The amended bill will impact the entire country but its impact will vary from state to state. In case of Assam there is a fear that if Hindu Bangladeshis are granted citizenship, then it will tilt the balance in favour of Bengali speakers and Assamese speakers will turn into a linguistic minority in their own state.
In no other state the newly immigrated population will subvert the dominant linguistic or cultural group. In Bengal the new entrants will become a part of the Bengali nation and the larger number of people can be tackled with a financial package. However in case of Assam, the threat will be to the very identity of Assamese people. Assamese speakers are present only in Assam in a substantial number and their minoritization might weaken the very foundation of their identity.
Moreover other tribal communities of the state are equally wary of the proposed amendment. They fear that this will further marginalize them. The Joint Parliamentary Committee on the proposed Citizenship (Amendment) Bill is visiting the state on 7th May to listen to the various views on the amendment. We hope that the JPC will render much required importance to the concerns of the stakeholders.
While religious persecution may be a solid ground for taking in refugees and giving them benefits like citizenship, the Hindus from Bangladesh are not the only persecuted lot. Also every year during Durga Puja live telecast of celebration from across the border has become commonplace.
In such a scenario large scale violence targeting mainly Muslims seems more manufactured than real. Islamic fundamentalism and radicalization is a fact. But it has not impacted only Hindus. In fact it has led to violence against atheist bloggers and rationalist thinkers and writers – both Hindus and Muslims. In such a scenario, an improvement in the overall law and order situation in the country can lessen the insecurity of Hindu Bangladeshis.
India has no specific policy framework for solving the refugee problem and neither is it a signatory of the 1951 UN Convention relating to the Status of Refugees or its 1967 Protocol. In such a scenario, the newfound love for religious minorities from Bangladesh points something more sinister than mere humanitarian concerns.

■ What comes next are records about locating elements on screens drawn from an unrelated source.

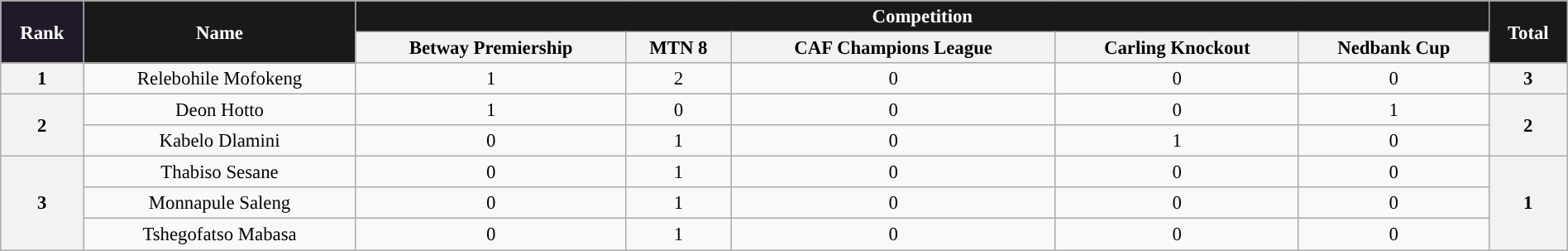
Kabelo Dlamini (220, 141)
Name (220, 31)
Carling Knockout (1177, 48)
MTN 8 (678, 48)
Monnapule Saleng (220, 203)
Thabiso Sesane (220, 172)
Relebohile Mofokeng (220, 79)
Deon Hotto (220, 110)
Total (1528, 31)
CAF Champions League (893, 48)
Tshegofatso Mabasa (220, 234)
Betway Premiership (491, 48)
Rank (42, 31)
Competition (922, 17)
Nedbank Cup (1394, 48)
Return [X, Y] of the center of cell containing provided text 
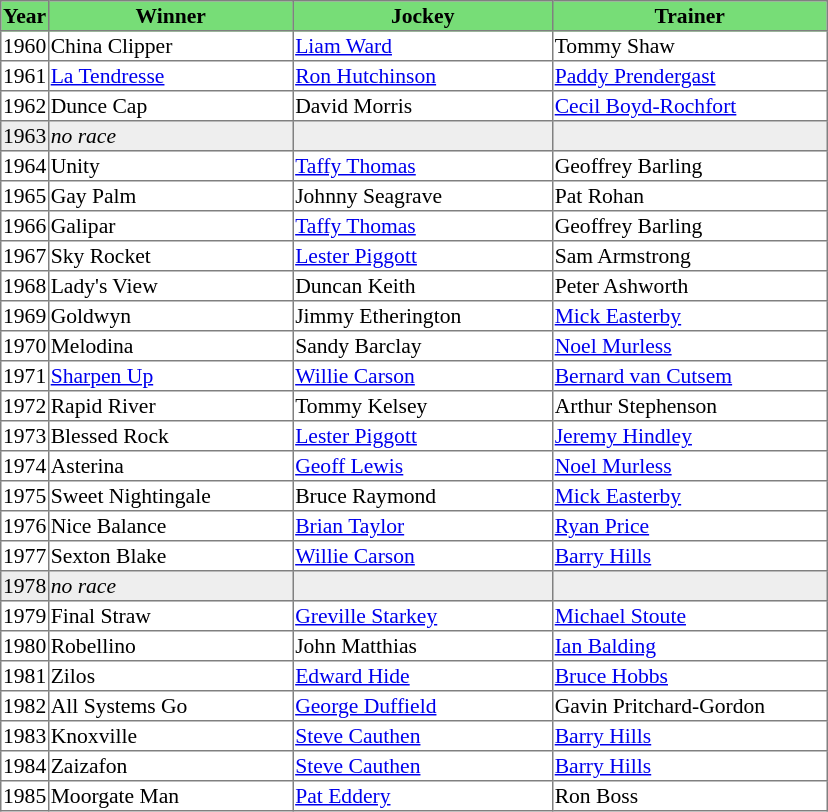
1967 [25, 256]
Nice Balance [170, 526]
1969 [25, 316]
Gavin Pritchard-Gordon [689, 706]
John Matthias [423, 646]
Sweet Nightingale [170, 496]
Gay Palm [170, 196]
David Morris [423, 106]
Year [25, 16]
1985 [25, 796]
1977 [25, 556]
1963 [25, 136]
1972 [25, 406]
1968 [25, 286]
1984 [25, 766]
Bruce Raymond [423, 496]
Jimmy Etherington [423, 316]
Moorgate Man [170, 796]
1973 [25, 436]
1971 [25, 376]
Ryan Price [689, 526]
Brian Taylor [423, 526]
1961 [25, 76]
Greville Starkey [423, 616]
1965 [25, 196]
Jeremy Hindley [689, 436]
Johnny Seagrave [423, 196]
Sandy Barclay [423, 346]
Peter Ashworth [689, 286]
George Duffield [423, 706]
1964 [25, 166]
Ron Hutchinson [423, 76]
1975 [25, 496]
Liam Ward [423, 46]
Galipar [170, 226]
Sam Armstrong [689, 256]
1976 [25, 526]
Trainer [689, 16]
Bruce Hobbs [689, 676]
Arthur Stephenson [689, 406]
1974 [25, 466]
All Systems Go [170, 706]
Pat Eddery [423, 796]
1979 [25, 616]
Michael Stoute [689, 616]
1960 [25, 46]
Bernard van Cutsem [689, 376]
Sharpen Up [170, 376]
Sky Rocket [170, 256]
Rapid River [170, 406]
Paddy Prendergast [689, 76]
La Tendresse [170, 76]
Sexton Blake [170, 556]
Final Straw [170, 616]
Tommy Shaw [689, 46]
Zaizafon [170, 766]
Winner [170, 16]
Edward Hide [423, 676]
1983 [25, 736]
Melodina [170, 346]
Robellino [170, 646]
Dunce Cap [170, 106]
1966 [25, 226]
Pat Rohan [689, 196]
China Clipper [170, 46]
Jockey [423, 16]
Zilos [170, 676]
1980 [25, 646]
Ian Balding [689, 646]
Geoff Lewis [423, 466]
Knoxville [170, 736]
1982 [25, 706]
Unity [170, 166]
1962 [25, 106]
Goldwyn [170, 316]
Cecil Boyd-Rochfort [689, 106]
1978 [25, 586]
1970 [25, 346]
Ron Boss [689, 796]
Lady's View [170, 286]
Duncan Keith [423, 286]
Asterina [170, 466]
Tommy Kelsey [423, 406]
Blessed Rock [170, 436]
1981 [25, 676]
Find where the given text appears and provide that cell's center as [x, y] coordinate. 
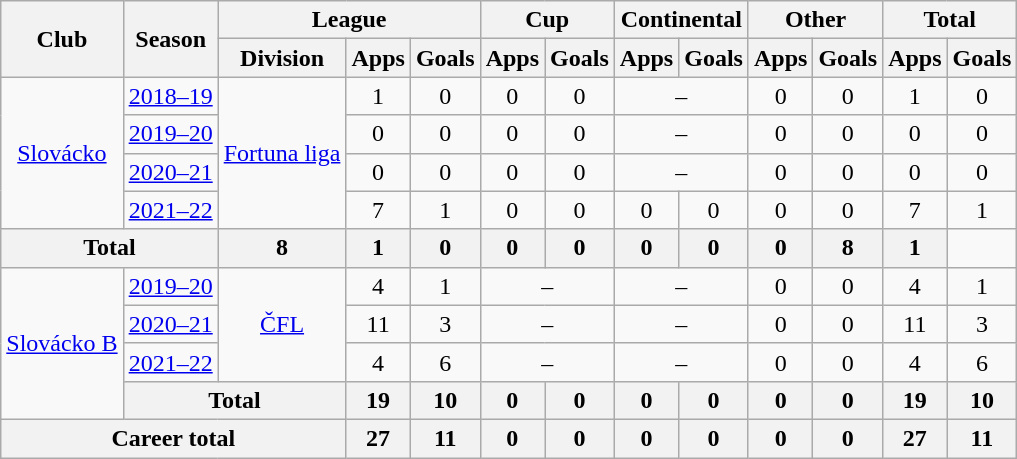
Cup [547, 20]
Division [282, 58]
Club [62, 39]
League [349, 20]
ČFL [282, 324]
Continental [681, 20]
Slovácko B [62, 343]
Fortuna liga [282, 153]
Slovácko [62, 153]
2018–19 [170, 96]
Season [170, 39]
Other [815, 20]
Career total [174, 438]
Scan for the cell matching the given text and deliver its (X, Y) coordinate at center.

This notification has very rightly met stiff opposition from the people of Assam. The state saw massive protests and strikes led by groups like KMSS, AASU, AJYCP etc. For them while most parties have never put an effort to implement the Assam Accord, this notification of BJP amounts to completely subvert the accord. The Assam Accord did not differentiate immigrants on the basis of religion. This move by BJP seems like an attempt to consolidate the Hindu vote bank with an eye on the upcoming state elections.
Also the government which claimed to strengthen relationships with neighbouring countries didn’t take into account the repercussion of such a statement in Bangladesh. The Awami League government which is trying very hard to strengthen its secular credentials, is worried that such an announcement will encourage more Hindus to leave the country. This is a bad news as this will weaken the base of secular parties in the country.
In such a situation where a large number of refugees continue to face hardships on a day to day basis in India, the government of the day seems more interested in scoring brownie points by differentiating between refugees on the basis of religion. If citizenship is to be extended on humanitarian grounds to persecuted communities, it cannot be denied to Rohingiyas, Chakmas, Tibetans etc.
India being a secular country cannot be assumed to be a natural homeland of a particular religion. Also a state which is already reeling under excessive pressure on resources and ethnic clashes are usually a frequent outcome of such contestations, the state must act carefully. The Assamese community has often feared being turn into culturally a minority in its own state.
While most Muslims of East Bengal origin assimilated to the Assamese culture, the same may not be in case of Hindu Bangladeshis who might be more comfortable in continuing with their Bengali language and culture. In such a backdrop, the present government’s act of granting citizens to a community based solely on religious identity might further complicate the situation rather than solving it.